Under DO 184-17, all employers and/or establishments are directed to institute appropriate control measures to address risks to safety and health of workers who spend long hours sitting at work.

These measures shall include, among others, the following:

First, by providing workers with regular five-minute breaks every two hours from sitting time;

Second, by encouraging workers to reduce sedentary work by interrupting sitting time and substituting it with standing and walking;

Third, by ensuring that the workstation is designed appropriately for the type of work;

Fourth, by changing work systems, e.g. providing sit-stand workstations or properly designed workstations that would facilitate easy mobility of workers, and conducting standard meetings;

Fifth, by redesigning work tasks, if possible, to enable greater variability in movement or posture;

Sixth, by organizing health promotion activities that will allow workers to do more physical activities after work, such as calisthenics, dance lessons and such familiar activities;

Seventh, by conducting awareness raising on the health effects of prolonged sitting and sedentary work; and

Eighth, by conducting surveillance among workers who are at risk of getting the deleterious health effects of prolonged sitting and sedentary work.

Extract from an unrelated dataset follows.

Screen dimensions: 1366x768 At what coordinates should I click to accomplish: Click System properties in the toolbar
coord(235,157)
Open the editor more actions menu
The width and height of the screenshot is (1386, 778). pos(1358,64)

The above-mentioned control measures are not exclusive. The employers, as a matter of fact, may adopt other measures after consultation with its workers.

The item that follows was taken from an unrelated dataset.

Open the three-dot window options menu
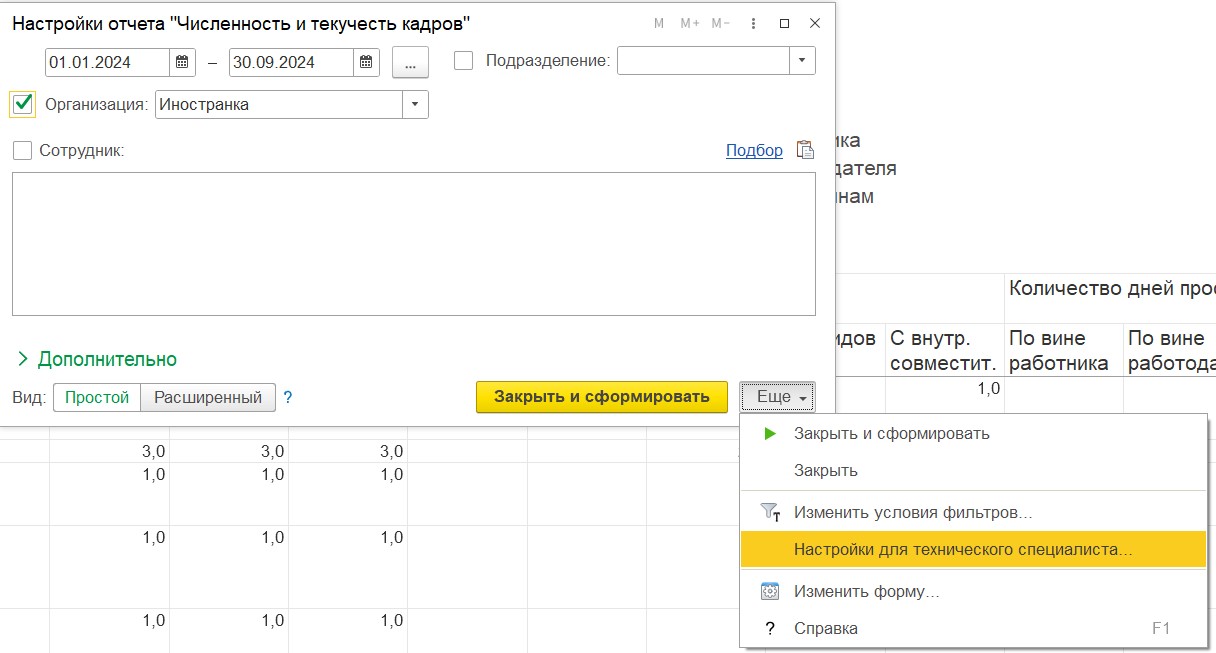This screenshot has width=1216, height=653. click(753, 23)
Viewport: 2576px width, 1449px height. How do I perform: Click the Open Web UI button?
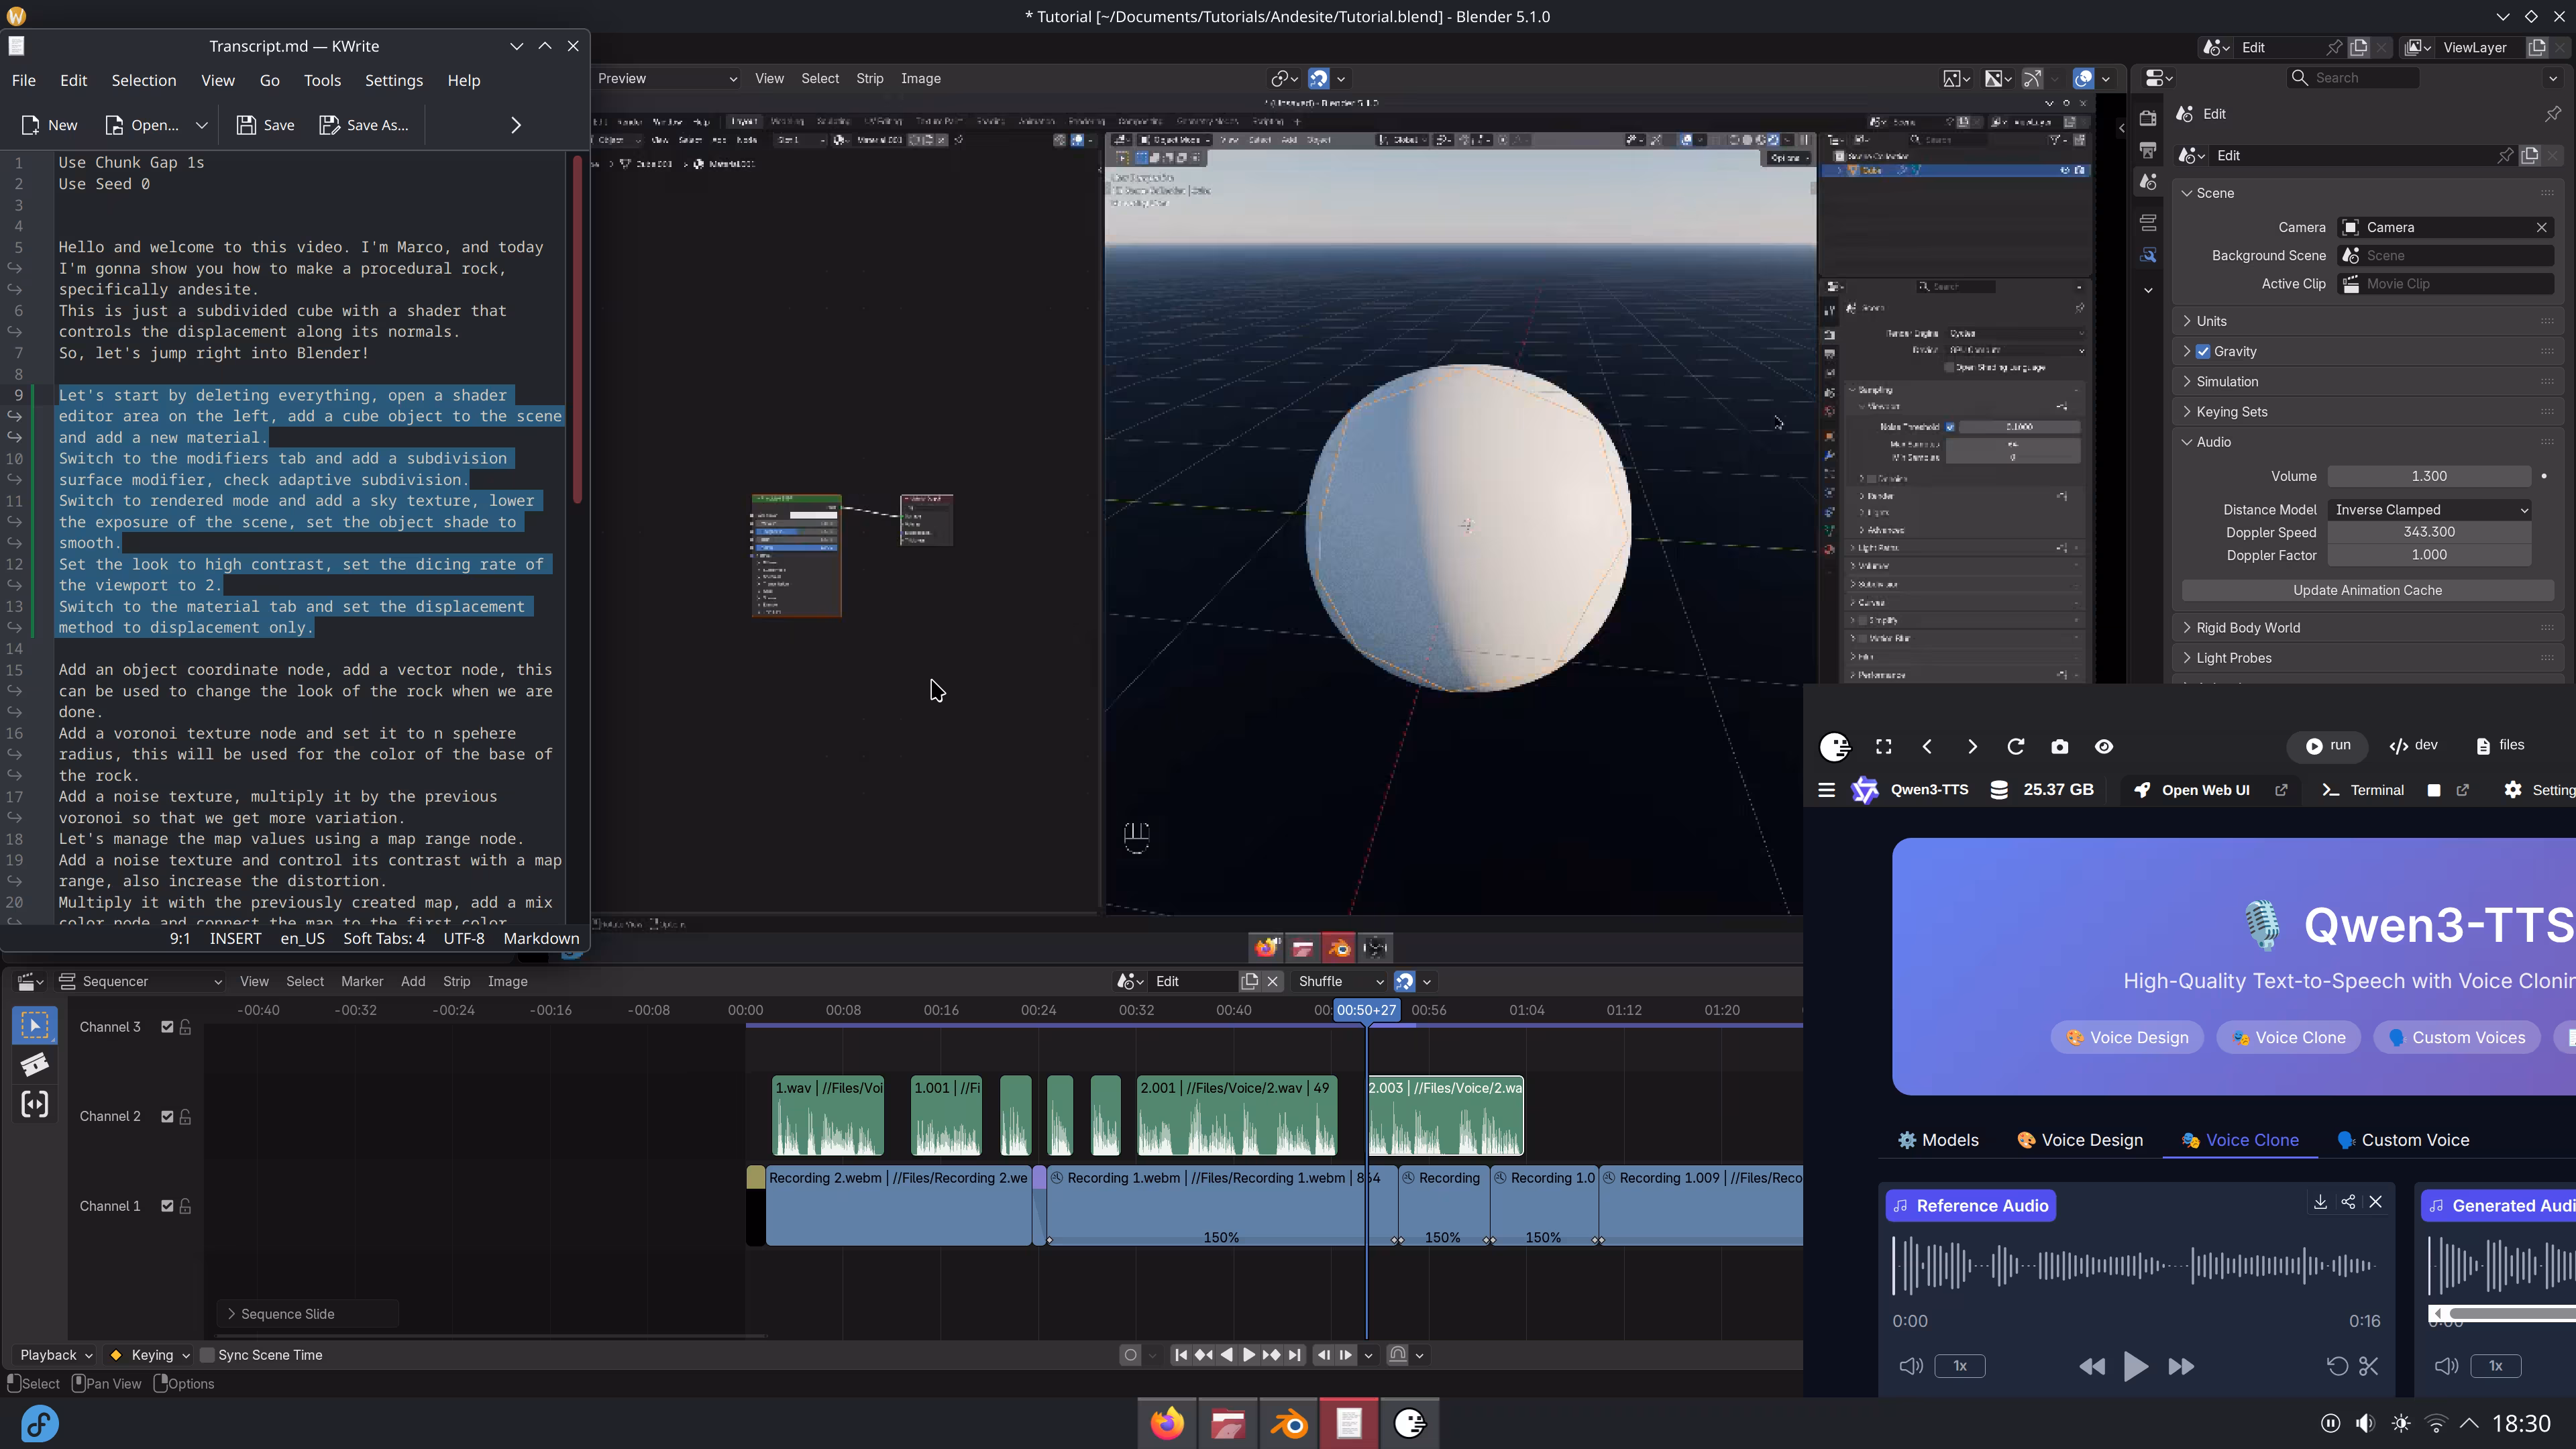click(2205, 790)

It is worthy to add that DO 184-17 was issued as a complementary to the earlier order, Department Order No. 178 Series of 2017 (DO 178-17), entitled “Safety and Health Measures for Workers who by the Nature of their Work Have to Stand at Work.” On this side of the coin, DO-178-17 will apply to workers, who by their nature of their work, have to stand for long periods at work, or are frequently required to walk, such as retail and/or service employees, assembly line workers, teachers, and security personnel.

In this Order, employers are also directed to institute measures, which shall include:

  1. Implementation of rest period to break or cut the time spent on standing or walking;
  2. Installation of appropriate flooring or mats that will mitigate the impact of frequent walking and prevent fatigue, such as wood or rubber floorings;
  3. Provision of tables or work surfaces with adjustable heights to allow workers to alternately sit and stand while performing their tasks;
  4. Provision of readily accessible seats to be used during rest periods or even during working hours, provided the employees can perform their duties in this position without detriment to efficiency; and
  5. Implementation of the use of footwear which is practical and comfortable.

As to compliance with the order, DO 184-17 mandates the covered employers or establishments to notify DOLE, through the Regional Office which has jurisdiction over the workplace, of the adoption of the safety and health measures as required herein.

The said order , however, does not provide for any penalty in case the employers will not institute the appropriate control measures in the work-environment. Apparently, this is not a penal law providing imprisonment in case of violation or non-compliance with the same. It is good to know, however, that DOLE, through its Regional Offices, is mandated to inspect and monitor the proper and strict implementation of DO 184-17.

Consequently, while employers may not be imprisoned for their non-compliance, their failure to adopt appropriate control measures to address risks to safety and health of workers who spend long hours sitting at work may warrant the issuance of an Order of Compliance during the inspection by the DOLE of their work premises and practices.

Evidently, we can see that DOLE is faithful and committed with its goal in eliminating health risks and in ensuring safe and healthful working conditions in places of employment. By recognizing that truly “Health is Wealth”, we can expect more mandatory workplace policies from the labor department in the next months to come.